À l’occasion des Rencontres Européennes Anches Doubles à Besançon du 21 au 23 octobre 2016, Buffet Crampon s’est entretenue avec Michel Hoffmann, qui jouera un concert samedi 22 octobre durant le congrès.

1. Quel est votre parcours en tant que hautboïste et comment en êtes-vous venu à jouer un instrument Buffet Crampon ?
J’ai découvert le hautbois à l’âge de onze ans à Besançon. On peut donc dire que ces XXe Rencontres Européennes d’Anches Doubles sont un retour aux sources ! J’ai eu le coup de foudre en entendant Jacques Costarini, un professeur réputé pour l’excellence de sa classe. Petit à petit, le hautbois a pris de plus en plus de place dans ma vie.

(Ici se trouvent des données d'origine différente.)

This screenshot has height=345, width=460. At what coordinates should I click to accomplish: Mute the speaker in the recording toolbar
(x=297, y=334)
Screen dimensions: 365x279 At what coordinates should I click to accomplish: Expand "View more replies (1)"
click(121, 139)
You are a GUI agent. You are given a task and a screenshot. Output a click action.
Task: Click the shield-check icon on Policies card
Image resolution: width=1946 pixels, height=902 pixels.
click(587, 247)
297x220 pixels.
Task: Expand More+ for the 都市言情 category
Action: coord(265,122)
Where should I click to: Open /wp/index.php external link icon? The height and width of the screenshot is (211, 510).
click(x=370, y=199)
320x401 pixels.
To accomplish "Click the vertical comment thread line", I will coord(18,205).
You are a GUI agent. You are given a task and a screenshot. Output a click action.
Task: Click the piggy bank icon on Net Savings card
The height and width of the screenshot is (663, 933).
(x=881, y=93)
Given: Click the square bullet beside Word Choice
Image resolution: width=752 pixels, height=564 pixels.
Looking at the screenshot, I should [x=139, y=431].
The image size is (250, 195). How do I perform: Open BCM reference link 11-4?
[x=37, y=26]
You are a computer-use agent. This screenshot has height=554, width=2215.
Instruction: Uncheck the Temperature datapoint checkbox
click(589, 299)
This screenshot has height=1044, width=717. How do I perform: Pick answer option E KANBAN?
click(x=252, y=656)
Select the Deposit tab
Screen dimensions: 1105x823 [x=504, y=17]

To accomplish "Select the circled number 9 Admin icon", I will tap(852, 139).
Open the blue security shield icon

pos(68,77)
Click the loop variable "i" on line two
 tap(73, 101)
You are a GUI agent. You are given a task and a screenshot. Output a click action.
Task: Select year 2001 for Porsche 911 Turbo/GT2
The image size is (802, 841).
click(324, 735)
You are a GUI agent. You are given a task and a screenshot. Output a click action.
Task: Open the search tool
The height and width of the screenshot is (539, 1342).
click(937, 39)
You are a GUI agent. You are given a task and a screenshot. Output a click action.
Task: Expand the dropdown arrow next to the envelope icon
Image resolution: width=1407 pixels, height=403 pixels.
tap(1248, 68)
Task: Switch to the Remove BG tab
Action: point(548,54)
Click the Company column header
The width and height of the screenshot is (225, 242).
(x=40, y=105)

Au terme de mes études, j’ai eu la chance de travailler avec Pierre Pierlot, Daniel Arrignon et Lajos Lencses. Ces trois maîtres du hautbois m’ont, chacun à leur manière, beaucoup apporté.

J’ai enseigné le hautbois à Brest à partir de 23 ans. J’ai également eu d’autres postes et diversifié mes activités, entre pédagogie, musique de chambre, orchestre… J’aime beaucoup la musique de chambre et, même si je ne suis pas soliste, j’ai joué les œuvres de Strauss ou Mozart.

Ma dernière découverte s’est faite grâce à Christian Moreaux, qui est un des rares à avoir mené une carrière de hautbois baroque, moderne, romantique… Christian peut passer de la Sequenza de Berio au hautbois de chasse ancien ! Aujourd’hui, Christian est professeur à Lorient, nous sommes donc voisins. Il m’a introduit au hautbois baroque et cela me permet d’initier à mon tour mes élèves. Jouer du hautbois baroque est compliqué et c’est pourquoi nous sommes peu à le faire. Beaucoup de hautboïstes modernes ont touché au hautbois baroque, mais il est très difficile de mener les deux de front.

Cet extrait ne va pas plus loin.